Einheitslösung oder Trennungslösung: Wie Ihr Testament bei Patchwork-Familien ausgelegt wird

Ein Urteil des OLG Naumburg klärt: Auch bei Patchwork-Familien bedarf es konkreter Anhaltspunkte im Testament, um eine Trennungslösung anzunehmen.

Die Errichtung eines gemeinschaftlichen Testaments ist in Patchwork-Familien eine große Herausforderung. Ehepaare möchten oft ihre jeweils eigenen Kinder bedenken, gleichzeitig aber die finanzielle Absicherung des überlebenden Partners sicherstellen. Das Oberlandesgericht (OLG) Naumburg hat in einem Beschluss vom 7. Januar 2025 (Az.: 2 Wx 82/23) wichtige Klarstellungen zur Auslegung solcher Testamente getroffen und betont, dass die Wahl einer Trennungslösung konkrete Anhaltspunkte im Testament erfordert.

Einheitslösung versus Trennungslösung

Im Erbrecht gibt es zwei Hauptmodelle für gemeinschaftliche Testamente:

  • Einheitslösung (§2269 BGB): Hier setzen sich die Ehepartner gegenseitig als Vollerben ein.
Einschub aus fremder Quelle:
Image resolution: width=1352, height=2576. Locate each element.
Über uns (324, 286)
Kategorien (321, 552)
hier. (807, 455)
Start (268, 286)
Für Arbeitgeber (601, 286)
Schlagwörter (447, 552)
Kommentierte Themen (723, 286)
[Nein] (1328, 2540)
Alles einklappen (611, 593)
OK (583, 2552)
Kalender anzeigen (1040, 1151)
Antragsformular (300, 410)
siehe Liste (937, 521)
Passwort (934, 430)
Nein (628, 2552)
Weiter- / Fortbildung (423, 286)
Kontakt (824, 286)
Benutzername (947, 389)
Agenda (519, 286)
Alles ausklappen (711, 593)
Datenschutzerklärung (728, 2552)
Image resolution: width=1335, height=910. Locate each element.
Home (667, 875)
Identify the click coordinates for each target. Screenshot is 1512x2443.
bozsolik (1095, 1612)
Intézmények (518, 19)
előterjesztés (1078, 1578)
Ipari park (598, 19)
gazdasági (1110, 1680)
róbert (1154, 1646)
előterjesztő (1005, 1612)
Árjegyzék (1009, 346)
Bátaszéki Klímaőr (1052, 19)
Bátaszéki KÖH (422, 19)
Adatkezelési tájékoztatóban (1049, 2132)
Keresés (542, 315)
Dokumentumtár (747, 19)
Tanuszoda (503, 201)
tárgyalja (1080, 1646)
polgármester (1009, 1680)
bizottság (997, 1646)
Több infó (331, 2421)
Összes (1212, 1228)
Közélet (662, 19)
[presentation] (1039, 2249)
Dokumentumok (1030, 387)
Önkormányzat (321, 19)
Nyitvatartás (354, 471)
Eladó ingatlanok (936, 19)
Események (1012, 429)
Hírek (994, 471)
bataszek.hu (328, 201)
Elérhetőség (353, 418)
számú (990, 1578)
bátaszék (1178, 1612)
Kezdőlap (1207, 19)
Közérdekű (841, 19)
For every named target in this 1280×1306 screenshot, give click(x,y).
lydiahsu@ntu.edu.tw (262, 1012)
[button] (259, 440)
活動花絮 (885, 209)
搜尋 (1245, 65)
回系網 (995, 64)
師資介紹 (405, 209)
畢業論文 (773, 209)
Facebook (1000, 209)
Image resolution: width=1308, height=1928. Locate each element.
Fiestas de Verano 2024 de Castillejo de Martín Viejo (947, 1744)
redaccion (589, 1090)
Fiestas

Nach dem Tod des länger lebenden Partners geht das gesamte vereinigte Vermögen an die Schlusserben. Dies ist der gesetzliche Regelfall.
  • Trennungslösung: Hier setzt der erstversterbende Partner den überlebenden Partner als Vorerben ein, und das eigene Vermögen geht nach dessen Tod an die Nacherben. Die Vermögensmassen der Eheleute bleiben dabei getrennt.

Der Fall: Auslegung eines gemeinschaftlichen Testaments

Ein Ehepaar, das in einer Patchwork-Familie lebte, hatte ein gemeinschaftliches Testament errichtet. Darin setzten sie sich gegenseitig als Alleinerben des jeweils Erstversterbenden ein. Das OLG musste nun entscheiden, ob die Eheleute die Einheits- oder die Trennungslösung gewählt hatten.

Die Richter entschieden, dass die Ehepartner die Einheitslösung anstrebten.

  1. Vorrang der individuellen Auslegung: Die gesetzliche Auslegungsregel der Einheitslösung (§ 2269 BGB) hat nachrangige Bedeutung. Das Gericht muss zunächst durch individuelle Auslegung den tatsächlichen Willen der Erblasser ermitteln.
  2. Klare Erbeinsetzung: Da die Eheleute sich gegenseitig als Vollerben einsetzten, lag der Schluss nahe, dass sie eine Einheitslösung wählten.
  3. Kein Rückschluss aus getrennten Konten: Das Gericht betonte, dass der Umstand, dass die Eheleute zu Lebzeiten getrennte Konten führten, nicht als konkreter Anhaltspunkt für eine Trennungslösung ausreicht. Die getrennte Vermögensführung zu Lebzeiten lässt nicht automatisch auf einen Wunsch nach getrennten Vermögensmassen im Todesfall schließen.

Was bedeutet das für die Praxis?

Dieses Urteil gibt wichtige Hinweise für die Testamentsgestaltung in Patchwork-Familien.

  • Sorgfältige Formulierung: Wenn Sie eine Trennungslösung wünschen, müssen Sie dies im Testament eindeutig und unmissverständlich formulieren.
  • Klare Anhaltspunkte schaffen: Geben Sie im Testament konkrete Anhaltspunkte, die den Willen zur Trennungslösung belegen (z.B. durch die Anordnung von Vorerb- und Nacherbschaft).
  • Professionelle Beratung: Gerade in Patchwork-Familien ist eine professionelle Beratung bei der Testamentserstellung unerlässlich, um spätere Streitigkeiten zu vermeiden und sicherzustellen, dass der Wille des Erblassers tatsächlich umgesetzt wird.

Quellenangabe:

OLG Naumburg, Beschluss vom 07.01.2025, Az.: 2 Wx 82/23, BeckRS 2025, 8834.§§ 2269, 2263, 2084, 133 Bürgerliches Gesetzbuch (BGB).